Date of Award

2009

Degree Type

Thesis

Degree Name

Master of Science

Program

Epidemiology and Biostatistics

Supervisor

Dr. Greg Zaric

Second Advisor

Dr. Amardeep Thind

Third Advisor

Dr. John Dreyer

Abstract

BACKGROUND: The Emergency Department (ED) plays an important role in the health care safety net, but its ability to deliver care is compromised due to crowding. This is the major issue currently facing emergency care in Canada. OBJECTIVE: The aim of this study is to determine whether the length of stay (LOS) in the ED affects subsequent hospital outcomes for patients admitted through the ED. METHODS: This was a retrospective study using London Health Science Centre (LHSC) administrative data from April 2006 to April 2007. Three databases were linked to gather information on patient characteristics, health outcomes, and cost of care. There were 15,959 ED visits that led to subsequent admissions. 13,460 ED visits made by adult patients at either University Hospital or Victoria Hospital were included. The predictor variable was ED LOS. The primary outcomes of interest were hospital LOS in days and total hospital cost. Correlation coefficients were used to characterize the relationship of ED LOS with hospital LOS and costs. We fitted log normal models for each outcome: one with ED LOS expressed as a continuous variable; one using 8 hour ED LOS to define delayed care; and the last model with ED LOS expressed as an ordinal variable using quartiles. Multivariate statistical analyses were performed using SAS (version 9.1.3,

SAS Institute, Inc.).

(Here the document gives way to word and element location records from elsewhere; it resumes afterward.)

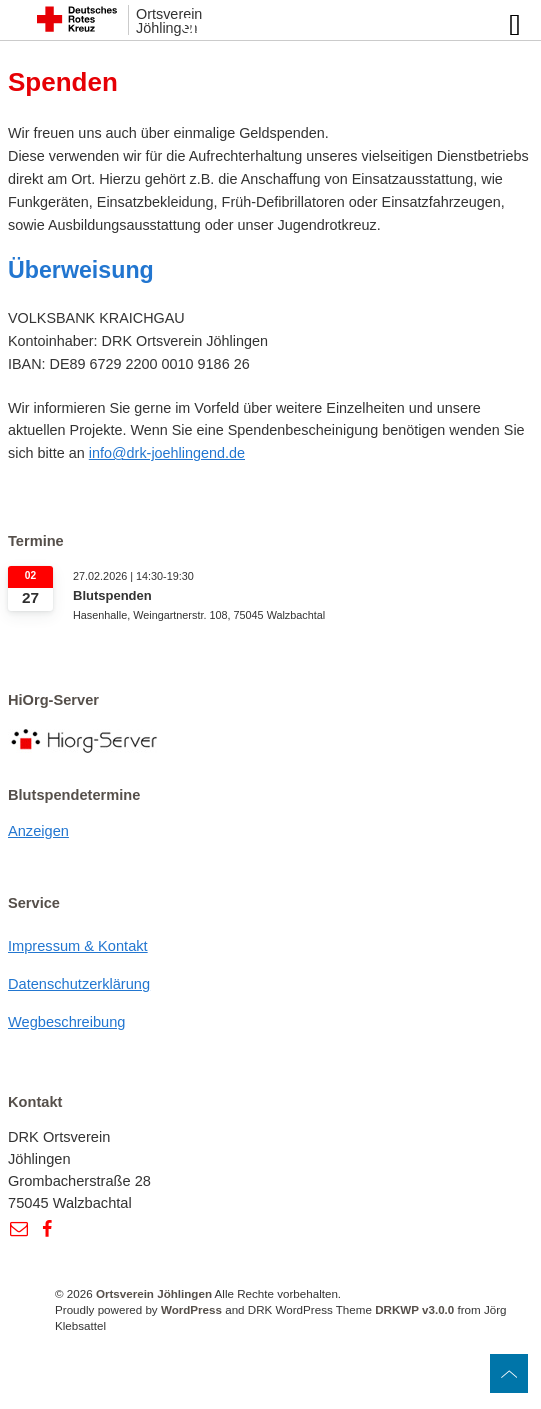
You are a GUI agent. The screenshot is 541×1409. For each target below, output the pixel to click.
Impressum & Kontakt (78, 946)
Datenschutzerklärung (79, 984)
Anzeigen (38, 831)
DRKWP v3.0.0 (414, 1309)
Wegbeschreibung (67, 1022)
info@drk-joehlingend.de (167, 453)
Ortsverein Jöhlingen (154, 1293)
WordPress (191, 1309)
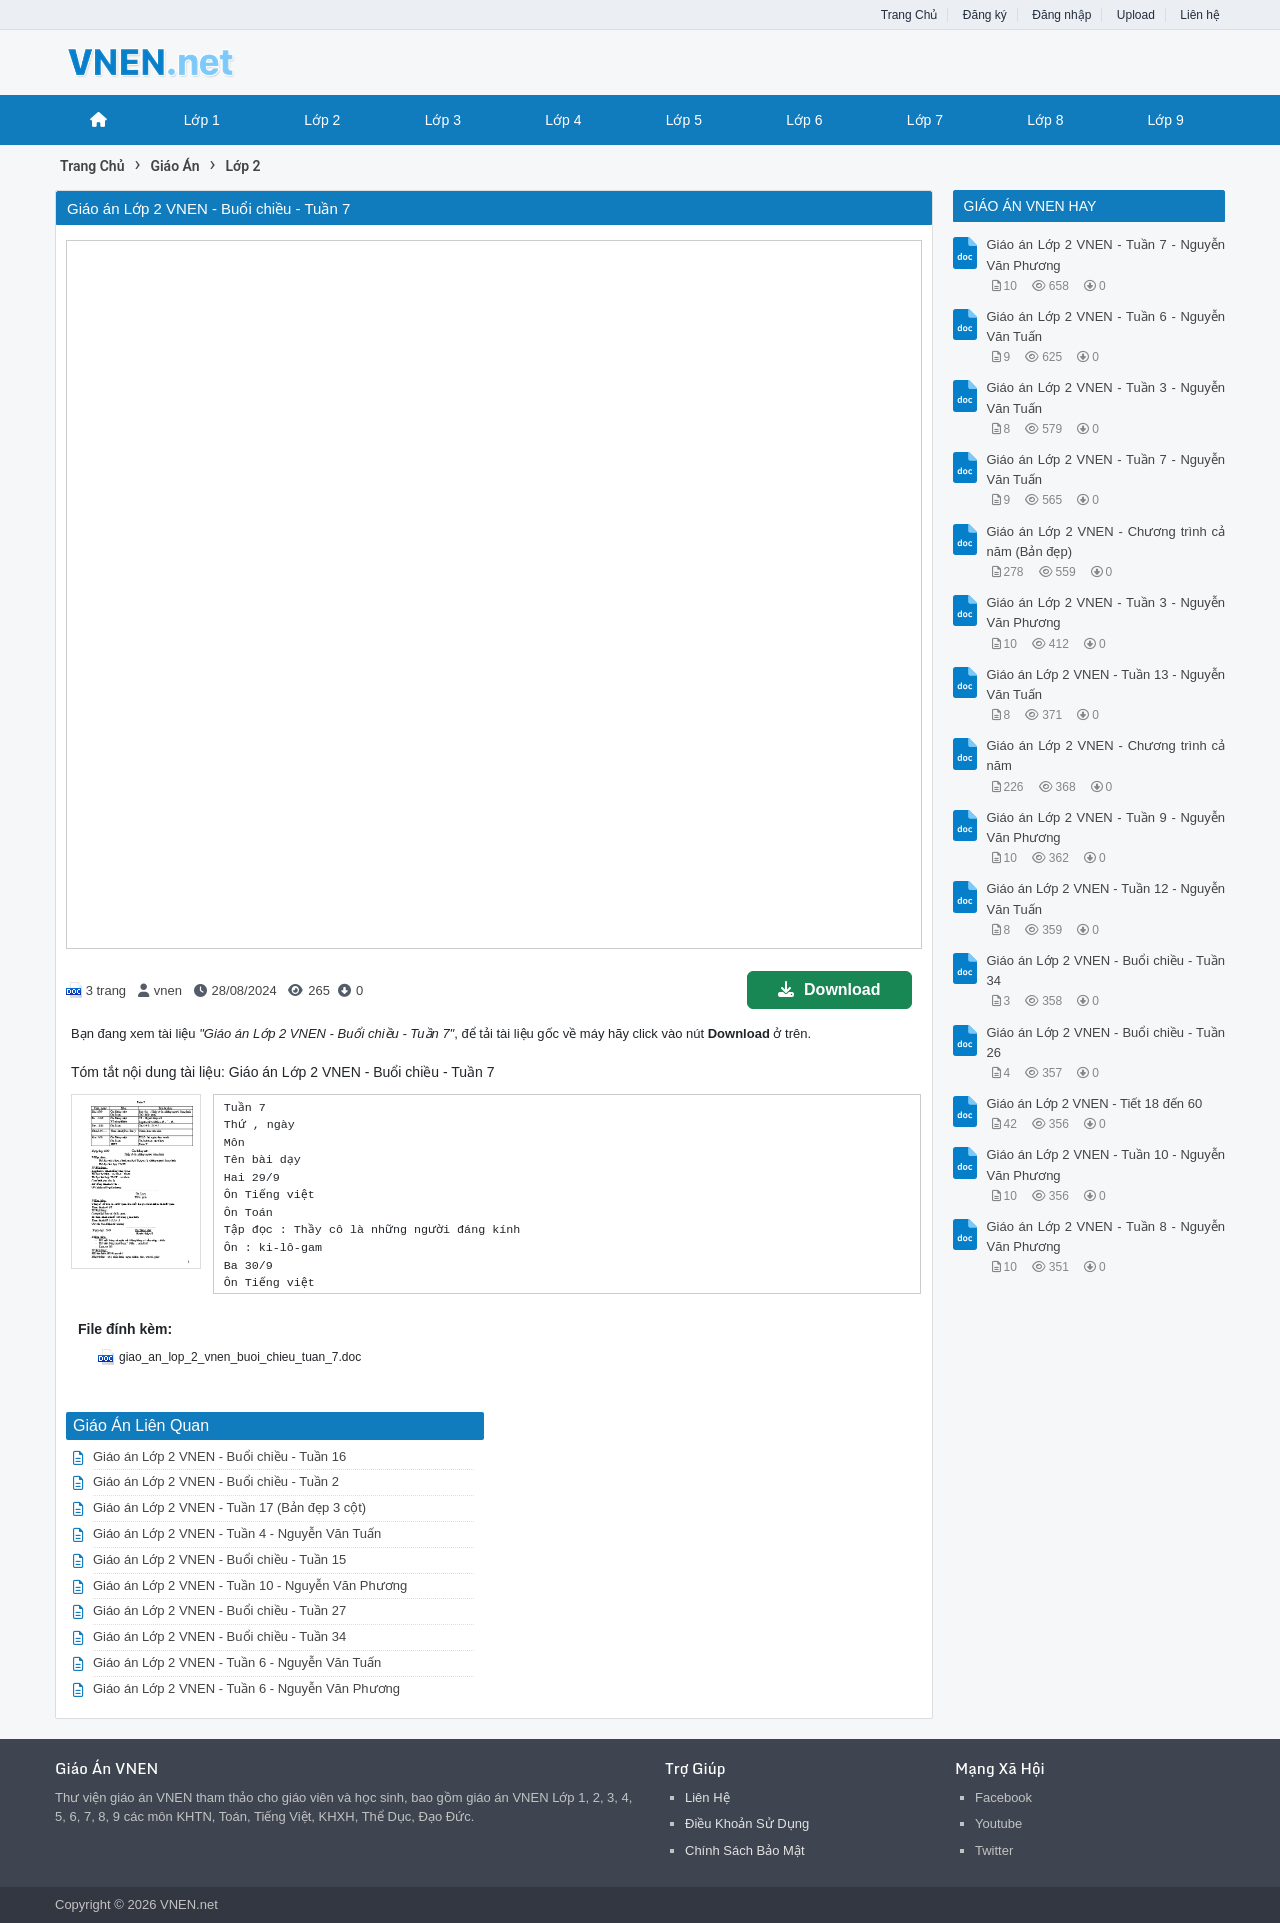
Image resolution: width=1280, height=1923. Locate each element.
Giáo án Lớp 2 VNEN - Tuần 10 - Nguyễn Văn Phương (250, 1585)
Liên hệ (1200, 15)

RESULTS: When ED LOS is defined as a binary variable using an 8 hour cutoff, 31% of patients (n=4,198) experienced delayed care. On average, delayed care in the ED is associated with a 7.2% increase in inpatient LOS and a 4.8% increase in inpatient cost. When ED LOS is modeled continuously, each additional hour of ED LOS adds 1.1% to inpatient LOS and 0.86% to inpatient cost. All calculations were adjusted for age, sex,

in

ED triage urgency, arrival by ambulance, admission to ICU or surgery, site of ED, and case mix group. We estimated that these delays resulted in an additional 3,038 inpatient days and $2,268,014 hospital cost. CONCLUSION: Delays in the ED are associated with increased inpatient LOS and inpatient cost. As such, improving patient flow through the ED may reduce hospital costs.